Now Gordunov made no mental distinction between dead comrades in Afghanistan and those killed by British troops or Germans. It was simply a matter of military discipline, of pride, as routine as wearing a clean, well-fitted uniform on parade. Airborne soldiers brought back their dead.
“The tanks would have killed us all,” Karchenko said, pleading for understanding. “We had to organize the position.”
Dukhonin had been all right. Another veteran. A professional. Dukhonin had been in the terrible fighting up in Herat in Afghanistan. And his chest was sewn up so that it looked as though there were a zipper across it. Now he was gone.
“Ammunition all right?” Gordunov asked, in a controlled voice.
“We got our full load in. I think Anureyev’s flight was hit a lot worse than ours.”
“More targets,” Gordunov said. “Listen. I sent Levin down to fetch you another platoon. I want you to block one hundred and eighty degrees off the river. You can weight the defense to the north, but don’t take anything for granted. Move your command post closer to the bridge. You could be overrun up here before you knew what was happening. And push out observation posts.”
A series of explosions crashed along the street.

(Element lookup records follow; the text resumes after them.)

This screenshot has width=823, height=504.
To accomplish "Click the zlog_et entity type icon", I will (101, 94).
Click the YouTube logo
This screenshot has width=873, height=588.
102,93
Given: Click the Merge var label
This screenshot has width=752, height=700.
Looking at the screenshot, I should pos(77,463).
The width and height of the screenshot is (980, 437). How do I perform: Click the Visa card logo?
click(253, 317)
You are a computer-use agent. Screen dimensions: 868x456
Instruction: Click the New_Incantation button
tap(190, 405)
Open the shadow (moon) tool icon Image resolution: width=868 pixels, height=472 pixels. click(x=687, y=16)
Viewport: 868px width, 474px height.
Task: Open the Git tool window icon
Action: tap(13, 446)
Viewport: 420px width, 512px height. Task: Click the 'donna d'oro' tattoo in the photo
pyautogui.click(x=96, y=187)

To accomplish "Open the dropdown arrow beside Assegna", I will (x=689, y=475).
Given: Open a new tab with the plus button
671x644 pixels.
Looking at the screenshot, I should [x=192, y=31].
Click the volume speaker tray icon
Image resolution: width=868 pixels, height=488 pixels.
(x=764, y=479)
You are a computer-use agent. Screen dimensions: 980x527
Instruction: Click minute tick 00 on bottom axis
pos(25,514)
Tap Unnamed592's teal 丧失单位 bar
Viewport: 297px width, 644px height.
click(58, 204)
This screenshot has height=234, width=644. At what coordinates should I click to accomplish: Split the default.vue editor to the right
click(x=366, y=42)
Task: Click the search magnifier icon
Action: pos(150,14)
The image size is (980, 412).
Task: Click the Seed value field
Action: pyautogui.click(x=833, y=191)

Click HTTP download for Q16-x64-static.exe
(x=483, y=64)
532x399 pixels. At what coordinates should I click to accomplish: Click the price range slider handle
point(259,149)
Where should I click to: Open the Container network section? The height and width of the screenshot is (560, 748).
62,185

“I’m surprised they’re shooting everything up,” Karchenko said. “The houses are full of people, you know. You don’t see them. But they’re here. Six of them in this basement. They thought we were going to eat them.”
“Keep the soldiers under control. How do you see the enemy over here? More Germans or more British?”
“Seems like a mix. The tanks are all German. I think we caught a German tank unit crossing the river up on the tactical bridges. But there was a British support unit tucked in near the landing zone.”
“Well, the British won’t care what they shoot up. It isn’t their country.”
“They’re tough. Especially for rear services troops.”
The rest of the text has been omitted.